I have implemented locally the “Maximum Likelihood Estimation” method, and applied it to two model cases.
**Case #1:**This case was given by Manwe in his posts.
[quote]Si on a deux joueurs avec des niveaux j1 et j2, J’ai choisi (et c’est très certainement perfectible) que:
la probabilité que j1 gagne seras:j1/(j1+j2)
la probabilité que j2 gagne seras:j2/(j1+j2)
Si on prends des exemples numériques avec j1=5 et j2=9, ça donne:
j1 gagne dans 5/14, et j2 gagne dans 9/14
Si on a j1=1, j2=9, alors j1 gagne 1 fois sur 10 etc
En faisant jouer 1000 matchs par IA, on obtient alors les courbes suivantes pour les scores de chaque joueur:[/quote]
My results with Maximum Likelihood Estimation are the following :
Case #2:
Case #2 is taken from the “Smash the code” TOP10 match history. It is a
sample of 800 matchs that I used to rank people relatively to each
other.
I don’t know how ties appear in the database, probably as a loss for one of the players…

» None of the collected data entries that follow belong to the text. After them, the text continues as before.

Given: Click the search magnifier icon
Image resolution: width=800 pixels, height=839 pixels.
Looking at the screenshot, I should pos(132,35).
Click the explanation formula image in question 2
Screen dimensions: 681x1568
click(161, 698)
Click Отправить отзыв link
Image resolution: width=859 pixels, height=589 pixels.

My results with Maximum Likelihood Estimation are the following :
(I have to thank Magus for preparing the database)
My opinion at the moment is :
- Maximum Likelihood Estimation seems to be the theoretical best solution to fairly ranking AIs.
- Reading Manwe’s position, averaging the ranks upon stabilization doesn’t seem to be a bad solution, and might be easier to implement.

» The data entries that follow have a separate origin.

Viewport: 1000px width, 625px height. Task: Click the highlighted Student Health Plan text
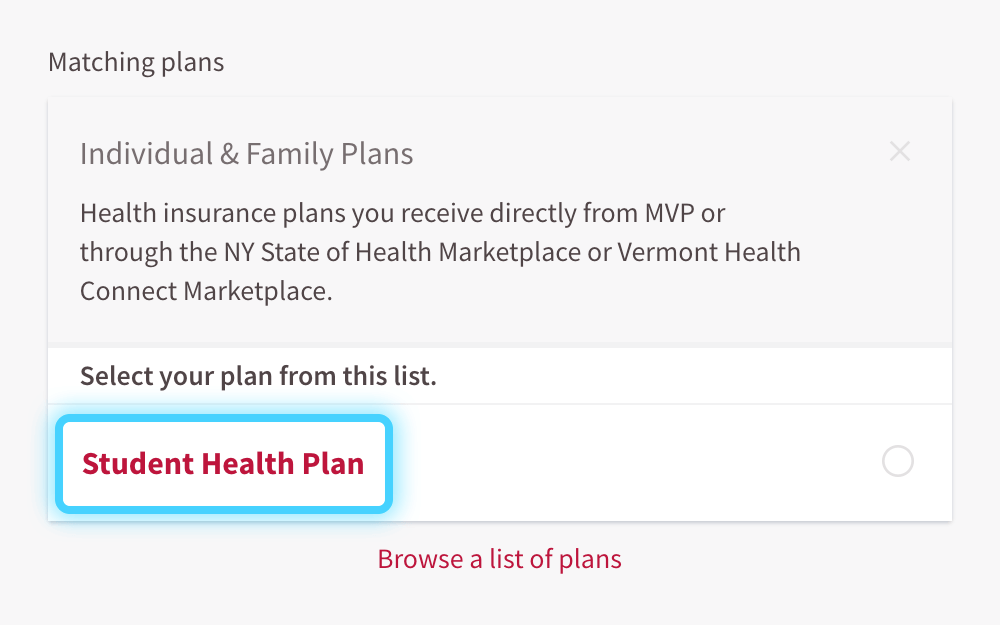223,464
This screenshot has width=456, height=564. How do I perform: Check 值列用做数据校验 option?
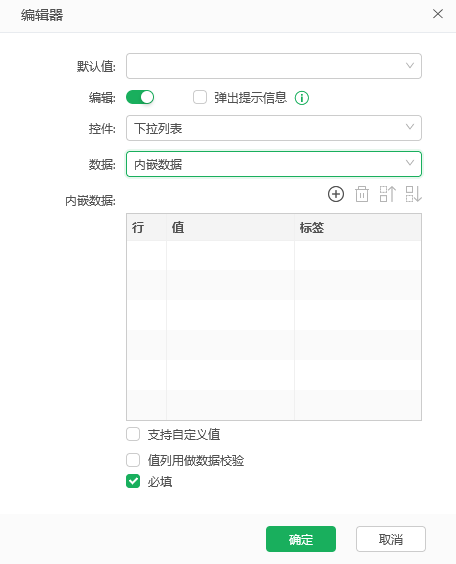point(133,460)
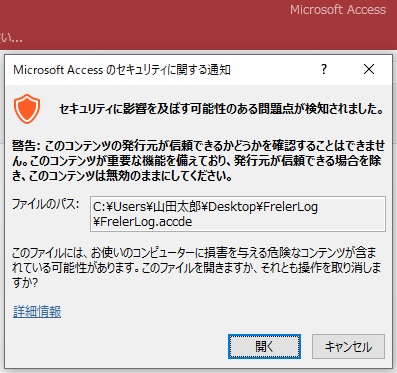Open the 詳細情報 link
Screen dimensions: 397x373
click(37, 312)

- In any case, the current opponent selection system should be modified so that the top2 players don’t play each other 50% of the time. I can provide simulations showing how much this skews the results…
- Also, the current system gives more matches the higher ranked you are. Once again, this can strongly skew the results and should be avoided in a fair ranking system. If adding new games for 2500 AIs isn’t doable, then it should be done for a subset (only 100 ? only 50 ?) but all the AIs in that subset should receive the same number of additional games.